阅读文本:
文化大革命运动其所以闹得“天翻地覆”,以至于出现“四海翻腾云水怒,五洲震荡风雷击”(毛泽东诗句)的现象,原因就在于它藉者一个伟大的发现:人不自由、社会不民主、人民没有“当家作主”!如果说这样的发现是针对“17年”以来共产党所“灌输”的“中国人民享受着社会主义的自由,过着民主的生活,实现了当家作主的权利”这一局面发生的,那么伟大发现所包含的消极意义和积极意义就我们可以被解读出来了。就消极意义讲,人民感觉到共产党骗了自己,17年以来,不是人民“翻身解放”,而是人民受“资产阶级反动路线的压迫和剥削”;就积极意义讲,人民发现自己被压迫时才可能求“解放”,只有发现自己被奴役时,才可能造反,正如一位神学家所言:“人在发现他的不自由时才是真有自由”(尼布尔《人的本性与命运》)。
49、上述发现,不是理论上的发现,而是“事实”意义上的发现。
马克思在他的世纪中,工业无产阶级作为一个呱呱坠地的“婴儿”,他就从它“出生”的社会环境、阶级关系和经济地位等发现了它是人类最不自由的一个阶级,如果说这样的发现可以看成是一个“理论的发现”的话,那么,从1949年之后,中国作为一个“马克思主义的国家”,中国人只知道和只熟悉有关“理论发现”,而对非理论的发现持一种排斥的态度,就是我们今天理解文化大革命的一个基点,别的不说,就这一点看,文化大革命推进了中国社会民主进程的事情也很明显。
所谓“事实发现”就是说,1966年那一代红卫兵在以“无产阶级革命事业接班人”的身份,要按照他们自己的意愿,用自己的方式,要求推进正在开展着的无产阶级文化大革命运动,其行为受到来自共产党“工作组”的“打”和“压”,在反抗“打”、“压”中他们看清楚了自己不自由、被奴役的“事实”,使解放自己的意识复活,都是情理之中的事情,没有哪怕一点点的不正确。

所给资料:
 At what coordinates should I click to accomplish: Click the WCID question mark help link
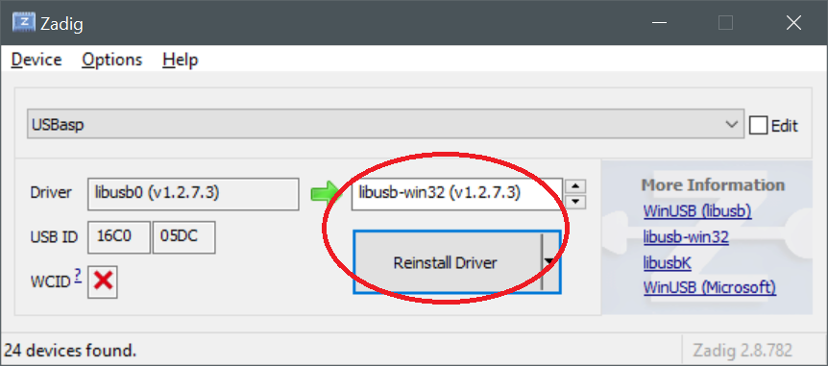tap(78, 276)
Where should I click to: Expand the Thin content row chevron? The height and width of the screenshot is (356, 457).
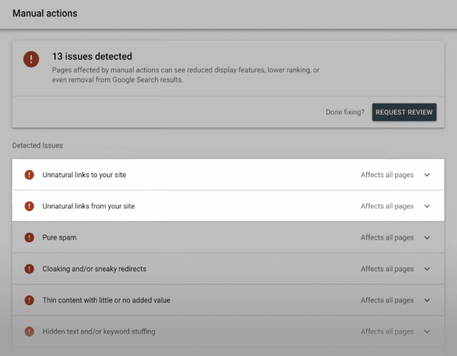[427, 300]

作答要求:
A) 根据上面关于文化大革命的文字,简要回答:
(i) 作者所引神学家的话出自哪部著作？
(ii) 马克思发现哪个阶级是人类最不自由的阶级？
(iii) 1966年那一代红卫兵以什么身份要求推进运动？
B) 请接着上面关于文化大革命的文字往下续写。

答案列表:
A)
(i) 尼布尔的《人的本性与命运》。
(ii) 工业无产阶级。
(iii) "无产阶级革命事业接班人"。

B)
例一:1966年6月21日,蒯大富(全国著名的学生领袖)在清华大学校内的一张大字报上写了如下的一段话:“革命的首要问题是夺权斗争,从前权在校党委手里,我们和他们斗,把它夺了回来。现在权在工作组手里,那么我们每一个革命左派就应该考虑,这个权是否代表我们?代表我们则拥护,不代表我们则夺权”。就这么的一段话,就惹下了涛天大祸,谁都知道,清华大学的工作组组长是国家主席——刘少奇夫人王光美,这不就是捅了天打的篓子吗?蒯大富被“打成”了“右派学生”,受到了无情的打击和铺天盖地的大字报围攻。6月24日,在工作组的授意下,清华大学还组织了一场“反蒯”的“拥护工作组大游行”……,对此,蒯大富用绝食的方法表示抗议……。
例二:在同一时期,西安交大的李世英(毛泽东批的“学生领袖”)也遭遇到了同样的命运,他认为在交大的文化大革命运动中学校党委和工作组压制了“革命学生”,“转移了文化大革命的正确方向”——就说了这样的话,他被“打成”了“现行反革命分子”,在学校内被游街示众,打得鼻青脸肿,在走投无路时,跳楼自杀(未遂)……。
所有谈文化大革命的人,如果对于这样的事件和问题给不出一个意义,一味地说“文化大革命整了刘少奇、王光美”,那完全是说偏了问题。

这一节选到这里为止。